本发明公开一种人神经干细胞培养基,所述培养基包括以下组分:基础培养基、营养添加剂、生长因子和信号通路调控小分子。本发明还公开了上述培养基在培养人神经干细胞的应用。本发明培养基配方简单,成本低廉,化学成分明确,不含动物源性成分,不含蛋白提取物和水解物,批次之间均一稳定,没有潜在引入动物源性和人源性病原微生物的风险,更加安全,可以应用在临床研究和临床实验人神经干细胞的培养中;另外,本发明首次将信号通路调控小分子应用到了人神经干细胞的培养中,在信号通路调控小分子的作用下,可以长期支持各种来源的人神经干细胞的快速增殖和干性的维持,成功解决了人神经干细胞在体外培养易分化和难以长期扩增的技术问题。

Description

一种人神经干细胞培养基及应用
技术领域
本发明涉及细胞培养技术领域。更具体地,涉及一种人神经干细胞培养基及应用。
背景技术
各种神经损伤和退行性的神经系统疾病的发病率呈逐年上升趋势,传统的医学方法很难彻底治愈这类疾病,细胞替代性治疗是彻底治愈这类疾病潜在的最有效的手段。
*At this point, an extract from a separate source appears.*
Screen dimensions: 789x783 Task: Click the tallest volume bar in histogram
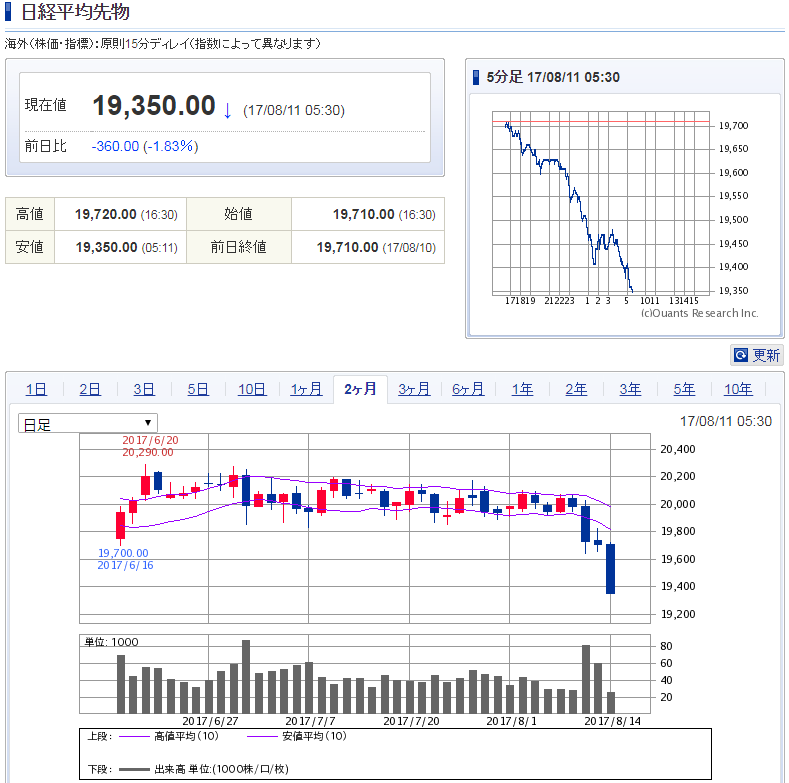coord(246,676)
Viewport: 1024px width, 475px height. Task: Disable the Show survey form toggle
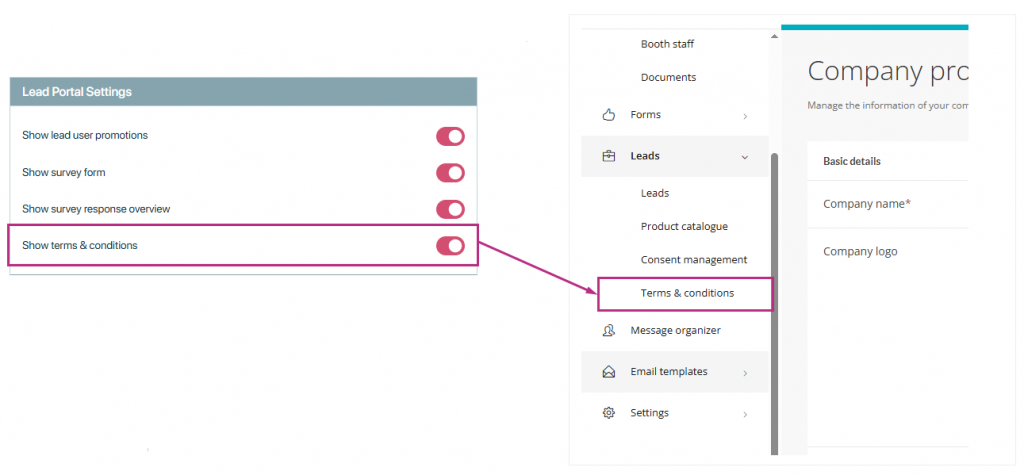point(450,173)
神经干细胞具有自我复制能力和分化为神经前体细胞、神经元、星形胶质细胞和少突角质细胞等细胞类型的潜能,是疾病发病机制研究、药物筛选等的重要工具,也是神经退行性和损伤类疾病细胞替代性治疗的理想种子资源细胞。目前,已经有许多途径可以在体外获得神经干细胞,如从脑组织内原代分离培养获得,多能性干细胞诱导分化获得,体细胞转分化获得。
神经干细胞培养液一般由基础培养基、营养添加剂和生长因子组成,如专利CN103045538A、专利CN105296429A和专利CN1536073A。基础培养基负责提供细胞生长必须的无机盐、维生素、氨基酸、葡萄糖、有机物等物质,目前培养神经干细胞常用的基础培养基一般是商品化的DMEM/F12medium和Neurobasal medium。营养添加剂负责提供细胞生长必须的蛋白、激素、微量元素等成分,商售的N2和B27是比较常用的神经干细胞培养添。N2成分简单,只含有胰岛素、转铁蛋白、孕酮、腐胺和硒酸钠五种成分,批次之间均一性比较好控制,但是由于缺乏一些细胞生长需求物,不能长期支持神经干细胞的生长。B27在支持神经干细胞生长方面效果较好,但是其成分复杂,含有动物提取蛋白-牛血清白蛋白,不仅批次之间稳定性难以控制,还会有潜在引入动物源性病原微生物的风险,为细胞替代性治疗带来了潜在的安全隐患。生长因子负责调控相关的信号通路来维持细胞的自我更新能力,目前培养神经干细胞常用的生长因子是碱性成纤维细胞生长因子(bFGF)和上皮细胞生长因子(EGF)。但是人神经干细胞在目前已有的培养基中增殖能力有限,自发分化比较严重。
因此,需要提供一种新型的人神经干细胞培养基,以解决上述问题。
发明内容
本发明的目的之一在于提供一种人神经干细胞培养基,该培养基配方简单、成本低廉、化学成分明确,不含动物源性成分,不含蛋白提取物和水解物。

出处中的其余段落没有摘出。